* _What you are asked to do_
Every line holding "agent" should be copied from the records below.

* _Given entries_
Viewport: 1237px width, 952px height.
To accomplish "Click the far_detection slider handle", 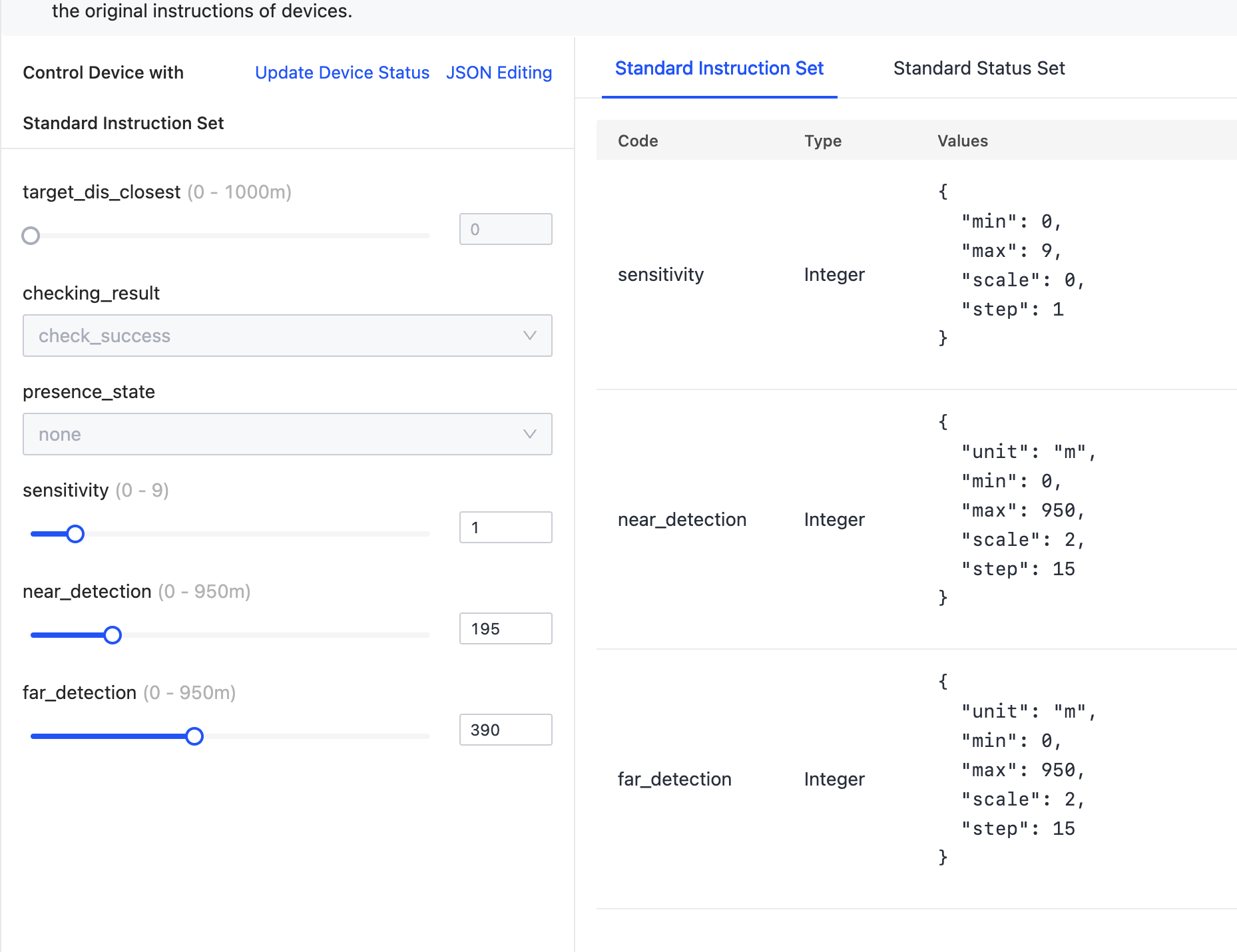I will 194,736.
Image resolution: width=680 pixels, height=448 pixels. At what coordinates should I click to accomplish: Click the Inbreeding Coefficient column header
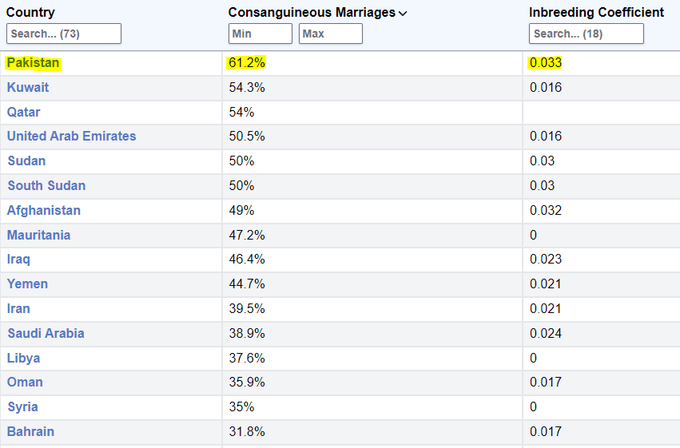point(598,12)
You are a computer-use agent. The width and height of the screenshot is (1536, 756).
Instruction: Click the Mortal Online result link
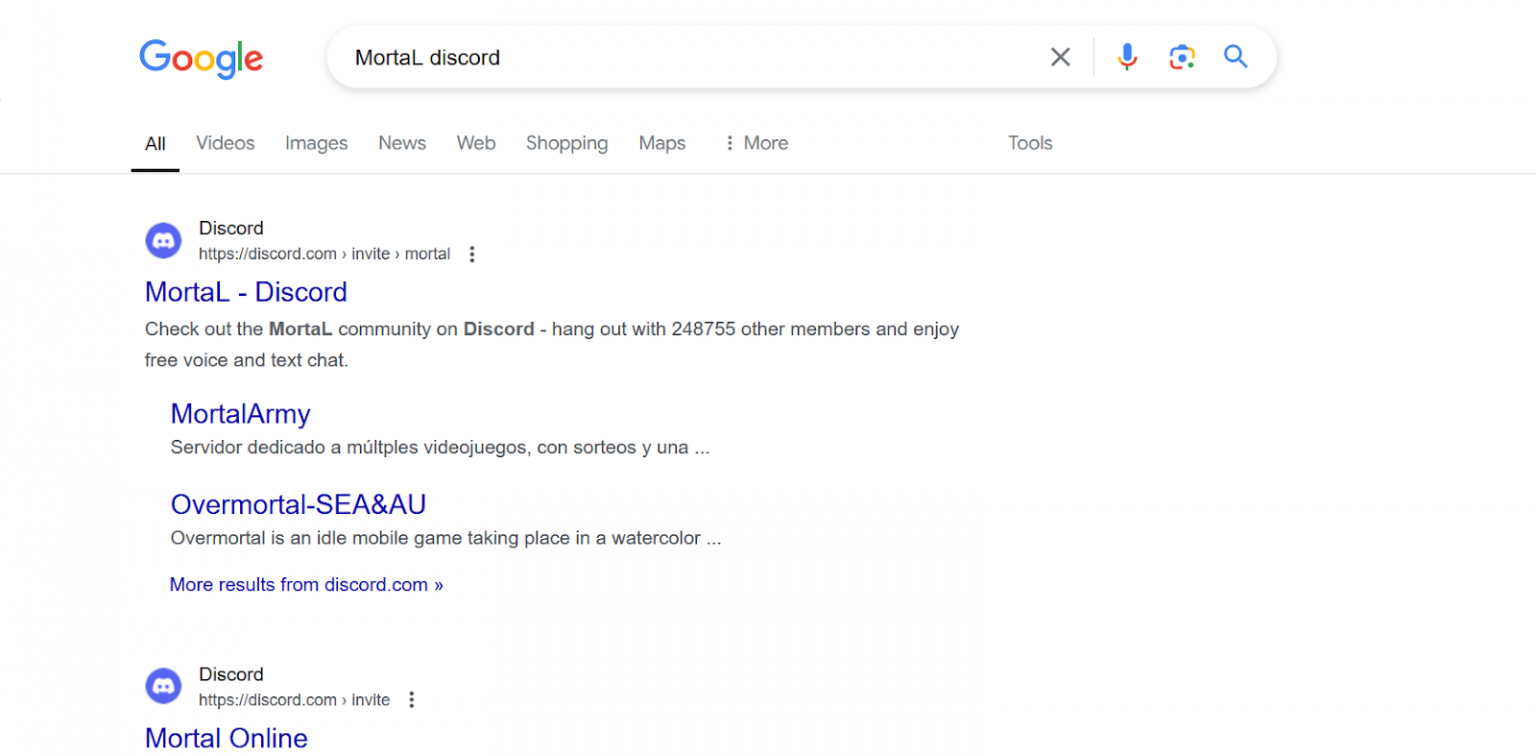pos(226,738)
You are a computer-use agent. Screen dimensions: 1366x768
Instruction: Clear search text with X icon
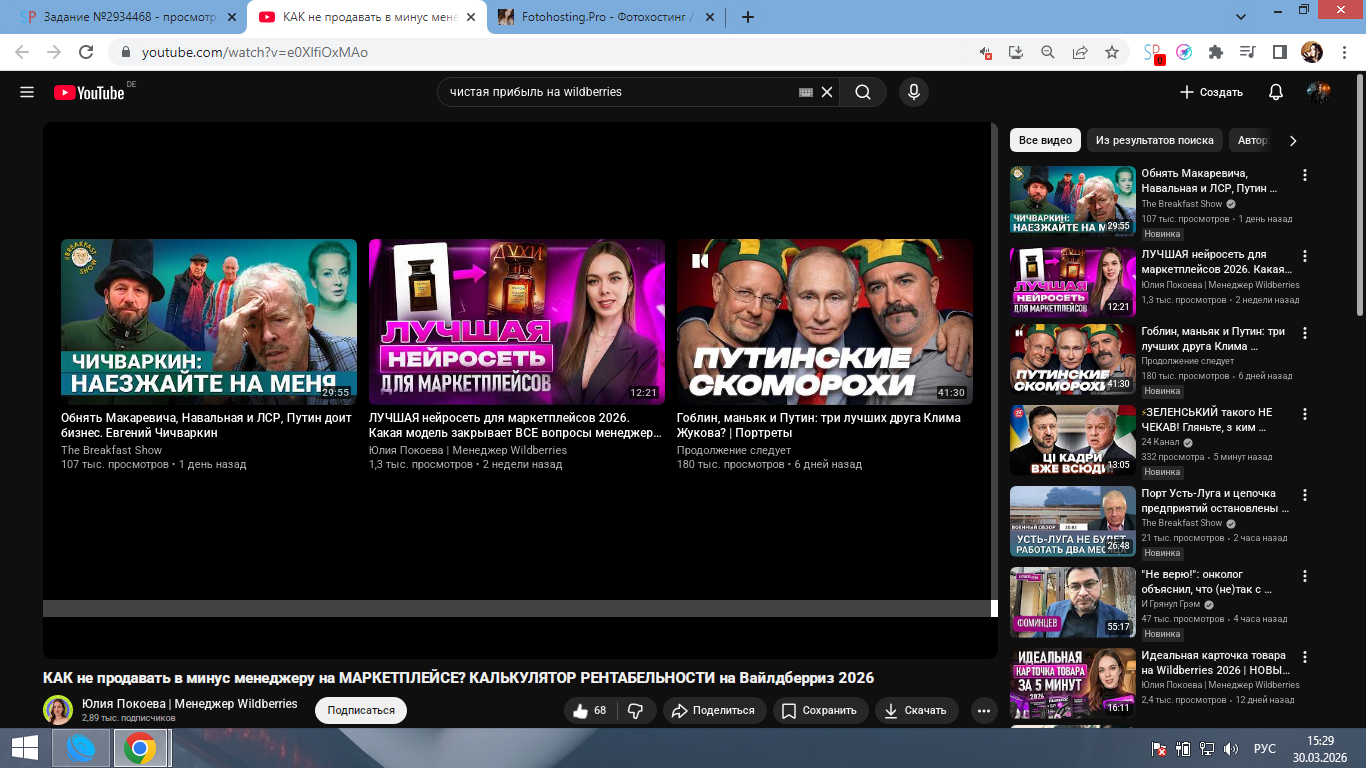click(827, 92)
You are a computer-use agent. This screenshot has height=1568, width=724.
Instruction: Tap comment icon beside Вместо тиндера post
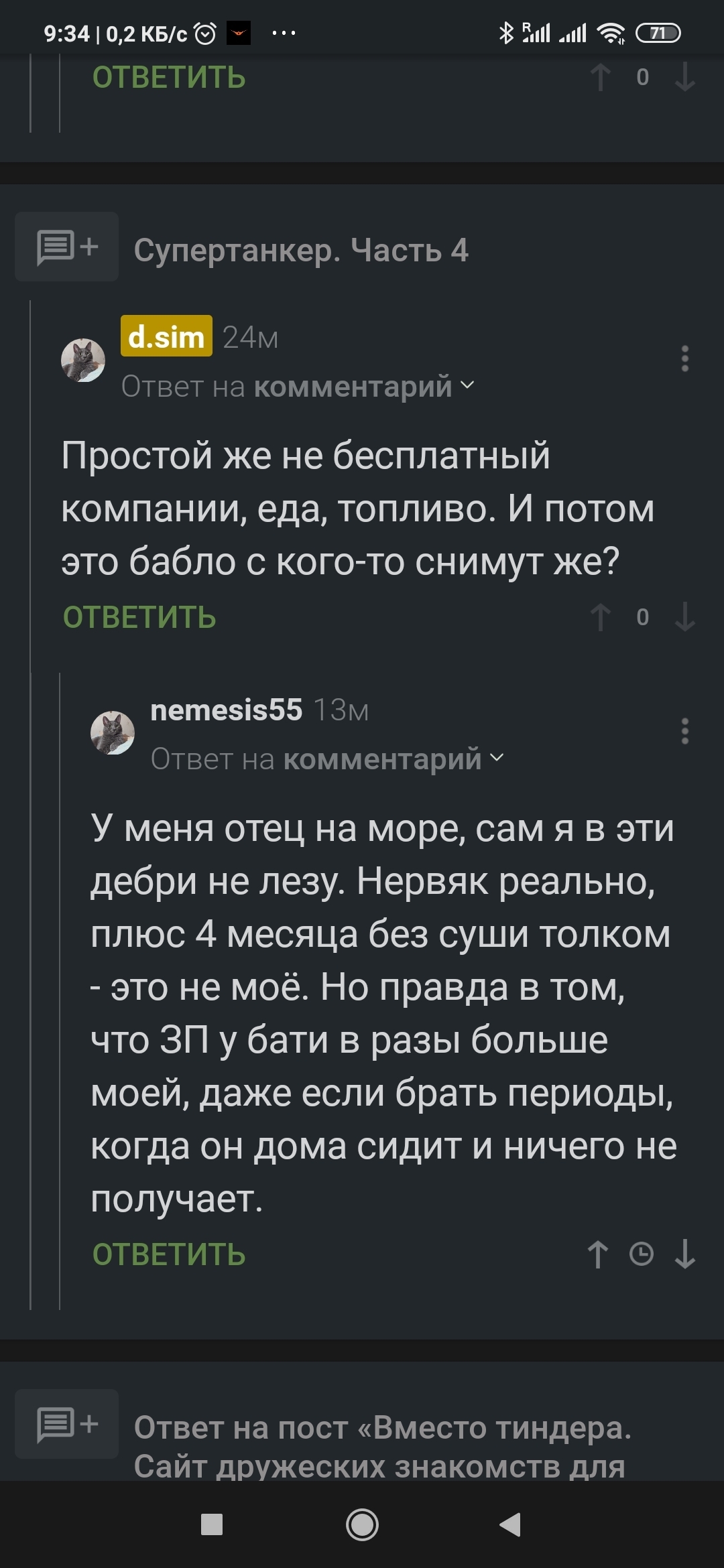coord(67,1424)
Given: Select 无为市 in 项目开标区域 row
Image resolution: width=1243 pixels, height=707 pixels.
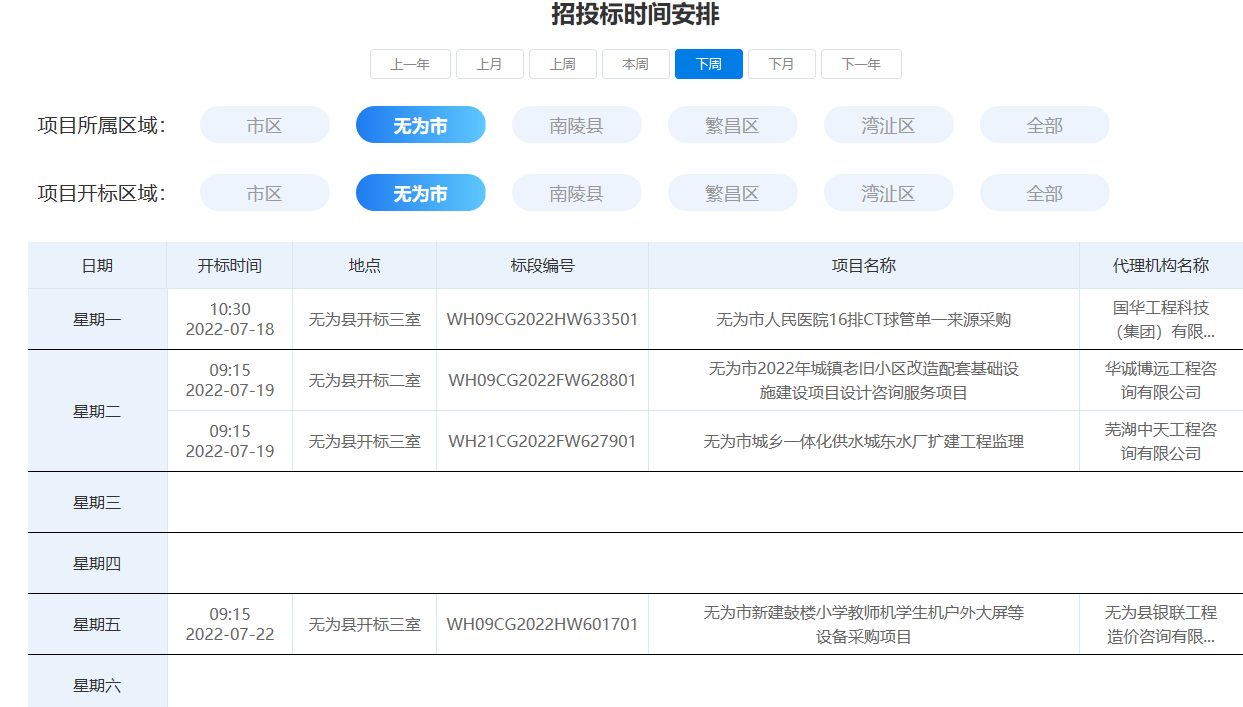Looking at the screenshot, I should pyautogui.click(x=420, y=193).
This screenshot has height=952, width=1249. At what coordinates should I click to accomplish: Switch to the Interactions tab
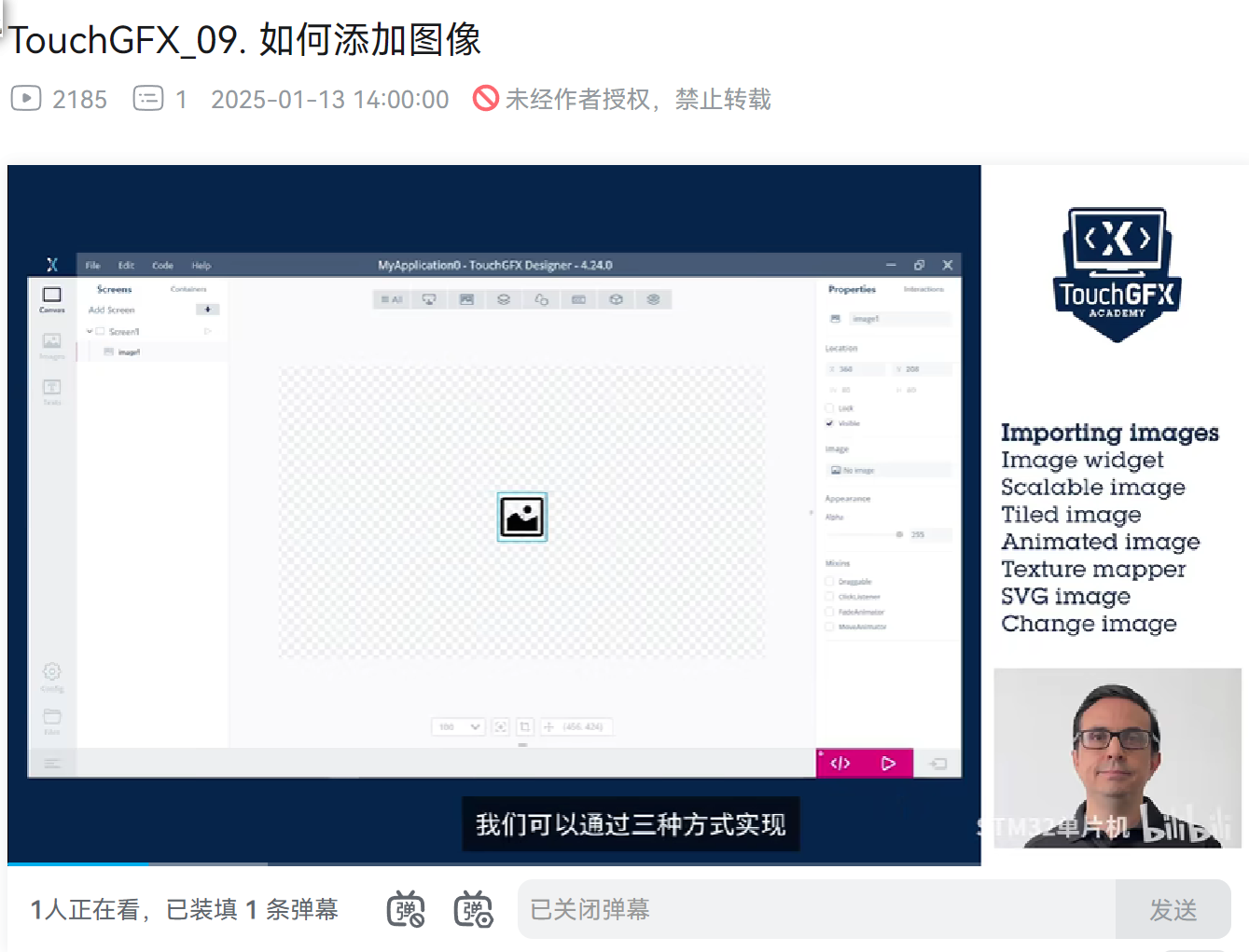point(923,290)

* _Expected output_
You are a computer-use agent. The width and height of the screenshot is (1536, 756).
You are a computer-use agent. Screen dimensions: 1366x768
You are a computer-use agent. This screenshot has height=1568, width=724.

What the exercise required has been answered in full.